Experiment: a good researcher is hard to find

See previously “A good volunteer is hard to find”

Back in February 2012, lukeprog announced that SIAI was hiring more part-time remote researchers, and you could apply just by demonstrating your chops on a simple test: review the psychology literature on habit formation with an eye towards practical application. What factors strengthen new habits? How long do they take to harden? And so on. I was assigned to read through and rate the submissions and Luke could then look at them individually to decide who to hire. We didn’t get as many submissions as we were hoping for, so in April Luke posted again, this time with a quicker easier application form. (I don’t know how that has been working out.)

But in February, I remembered the linked post above from GiveWell where they mentioned many would-be volunteers did not even finish the test task. I did, and I didn’t find it that bad, and actually a kind of interesting exercise in critical thinking & being careful. People suggested that perhaps the attrition was due not to low volunteer quality, but to the feeling that they were not appreciated and were doing useless makework. (The same reason so many kids hate school…) But how to test this?

Simple! Tell people that their work was not useless and that even if they were not hired, their work would be used! And we could do Science by randomizing what people got the encouraging statement.

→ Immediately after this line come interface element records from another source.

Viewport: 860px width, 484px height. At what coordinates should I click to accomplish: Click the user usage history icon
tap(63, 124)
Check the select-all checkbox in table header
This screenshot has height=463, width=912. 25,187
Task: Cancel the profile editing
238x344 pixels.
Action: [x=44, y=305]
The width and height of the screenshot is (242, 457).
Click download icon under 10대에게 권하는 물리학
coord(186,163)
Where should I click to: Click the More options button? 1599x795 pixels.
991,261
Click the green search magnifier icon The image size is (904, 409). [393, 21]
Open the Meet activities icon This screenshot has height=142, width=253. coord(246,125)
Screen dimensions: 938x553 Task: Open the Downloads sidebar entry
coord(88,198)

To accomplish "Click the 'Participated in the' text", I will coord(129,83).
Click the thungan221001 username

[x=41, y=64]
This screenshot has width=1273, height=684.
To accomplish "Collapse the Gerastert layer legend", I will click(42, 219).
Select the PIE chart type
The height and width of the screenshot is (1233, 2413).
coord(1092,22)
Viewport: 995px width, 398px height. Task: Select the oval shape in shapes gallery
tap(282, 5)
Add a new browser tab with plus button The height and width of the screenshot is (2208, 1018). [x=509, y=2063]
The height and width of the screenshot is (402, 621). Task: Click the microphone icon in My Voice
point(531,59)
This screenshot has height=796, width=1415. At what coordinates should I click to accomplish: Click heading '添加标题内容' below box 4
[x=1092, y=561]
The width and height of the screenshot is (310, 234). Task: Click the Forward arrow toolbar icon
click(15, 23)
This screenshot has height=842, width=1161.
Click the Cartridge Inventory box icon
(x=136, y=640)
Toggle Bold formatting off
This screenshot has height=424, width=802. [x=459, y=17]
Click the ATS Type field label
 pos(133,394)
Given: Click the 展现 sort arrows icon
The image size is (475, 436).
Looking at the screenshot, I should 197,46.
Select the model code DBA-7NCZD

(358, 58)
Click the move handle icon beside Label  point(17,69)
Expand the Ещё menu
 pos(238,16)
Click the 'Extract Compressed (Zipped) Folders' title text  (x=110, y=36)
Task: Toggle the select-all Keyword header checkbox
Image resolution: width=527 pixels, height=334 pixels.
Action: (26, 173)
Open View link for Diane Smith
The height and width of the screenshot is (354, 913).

The added paragraph looked like this:

The primary purpose of this project is to evaluate applicants on their ability to do the kind of work we need, but we’ll collate all the results into one good article on the subject, so even if we don’t hire you, you don’t have to feel your time was wasted.

Well, all the reviews have been read & graded as of yesterday, with submissions trickling in over months; I think everyone who was going to submit has done so, and it’s now time for the final step. So many people failed to send in any submission (only ~18 of ~40) that it’s relatively easy to analyze—there’s just not that much data!

So, the first question is, did people who got the extra paragraph do a better job of writing their review, as expressed in my rating it from 2-10?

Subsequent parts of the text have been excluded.